There are things about me that I wish were different.
As someone who previously suffered from social anxiety I have for the past 7 years or so forced myself into social situations in big groups that I had no desire to be in. I thought that this lack of wanting to be with a large group was because it intimidated me or something, so rather than let the situation get the best of me – I took it on, head on.
The older I get the more I realize that my dislike of large groups actually has nothing to do with social anxiety. I am fine in a big group – I can have fun – I am not afraid. I however feel more at peace in a smaller group. It’s why I much prefer to have a couple of close girlfriends rather than a ton of acquaintances. I want to put effort in to the things I do, the people I love, the friendships I want to foster – if I can’t give something my all I tend to shy away from it. [this is not to say that if you love big groups that you aren’t giving it your all – I am merely saying that I can only give something my all when I focus on a couple of things]
When I see a group picture of say 20 or so girls – I don’t think to myself man I wish I had been there. I think gosh I’m glad I missed that.
Is this weird?
Maybe yes, or maybe no. It’s who I am. I don’t need to fight it any more.
I don’t have the most friends in the world. I never will. But what I do have is the love of the friends I have. They can rest assured that I give them my all. I don’t hide things from them, I tell the truth and I probably talk too much.
I like getting deep.
This is why I know I will ALWAYS be a runner. When the speed has left my legs, and even when the distance is gone – I know in my heart of hearts I will still run.
Running is a close friend of mine.
I think this is why I am fine with running alone.
I thought to myself this morning – if you moved – would you search out a running club? Honest answer is no.

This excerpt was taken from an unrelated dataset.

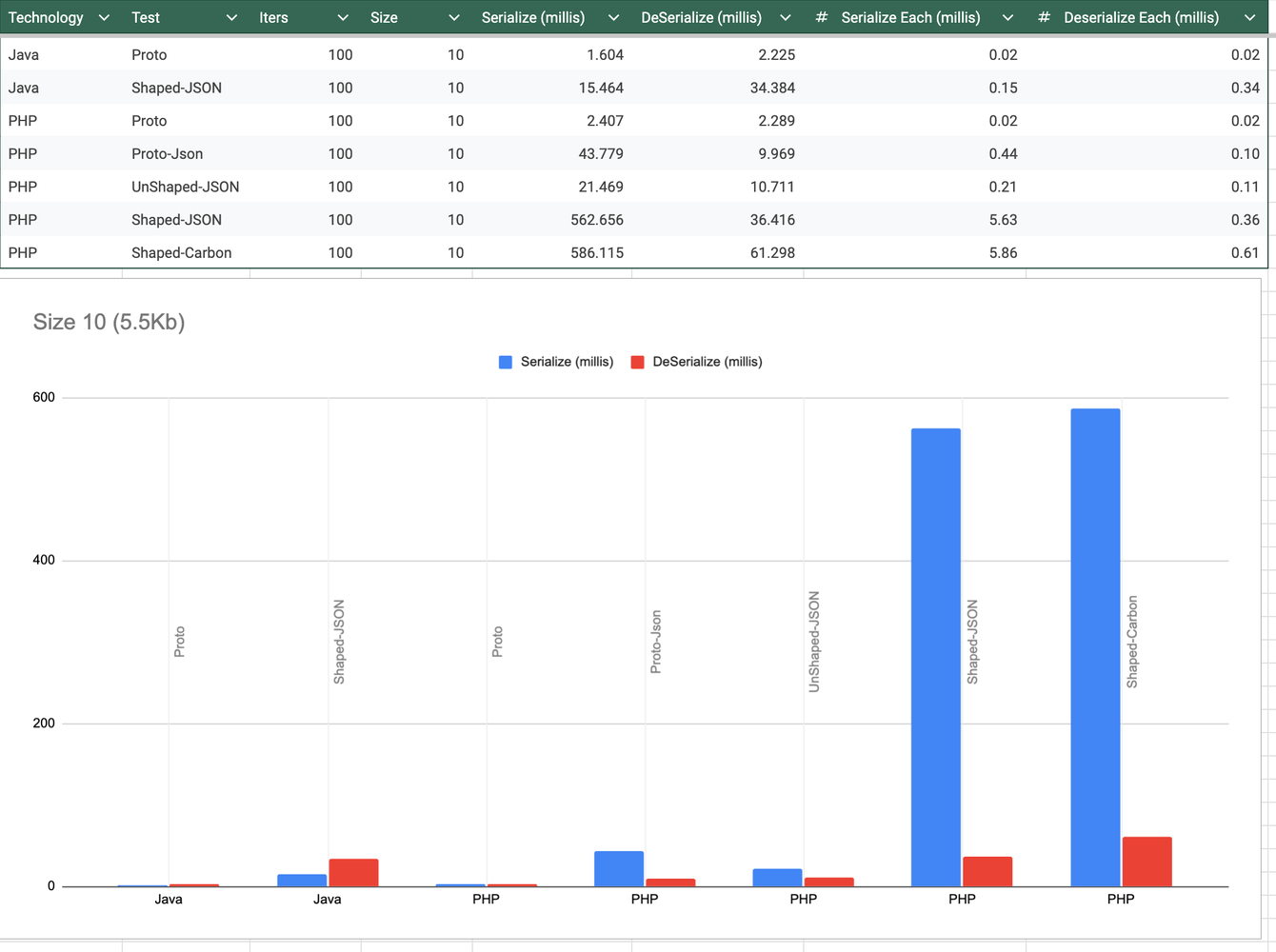Select the chart title Size 10 (5.5Kb)
Image resolution: width=1276 pixels, height=952 pixels.
pyautogui.click(x=109, y=323)
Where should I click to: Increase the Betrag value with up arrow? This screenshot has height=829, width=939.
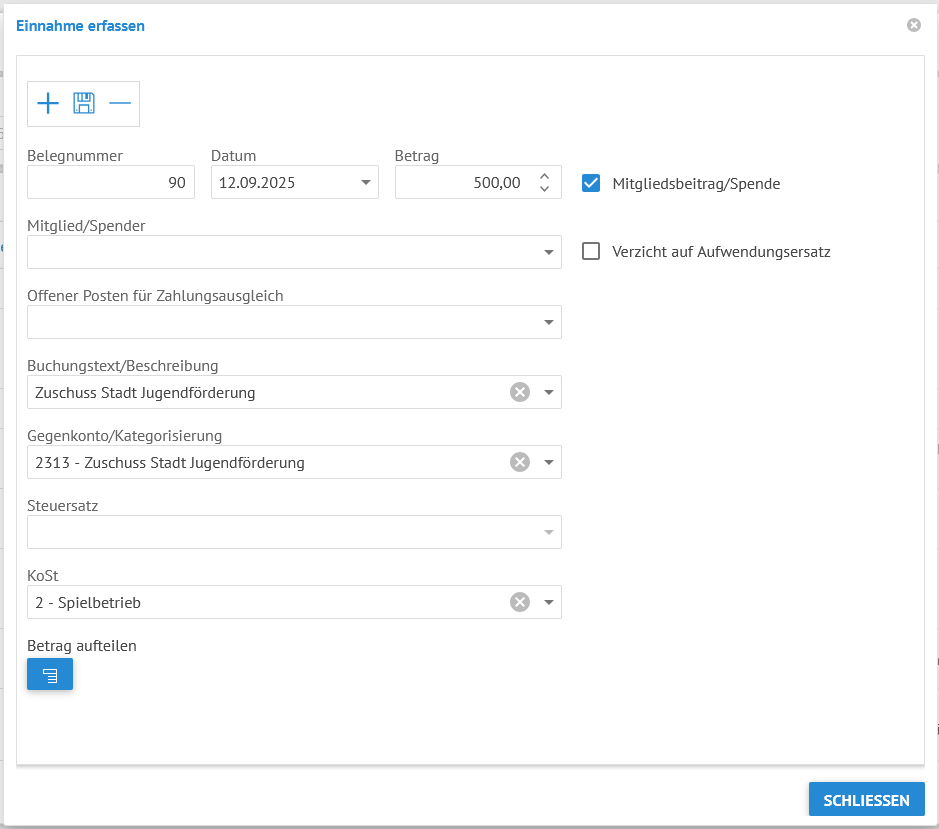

I would lace up my shoes and head out the door – alone yet not alone.
I’m going to stop forcing myself to be in big group situations and accept that it is OK that I like being with just a couple of people. I am going to accept that I prefer running with 2 or 3 people instead of 15, and that’s okay. I’m going to accept that I am different from a lot of people that I know and that is OK. The thing about life that makes is soooo special is that we are all different. I’m going to stop forcing myself to be someone I’m not and accept myself for who I am.
Do you find that you are more accepting of yourself the older you get?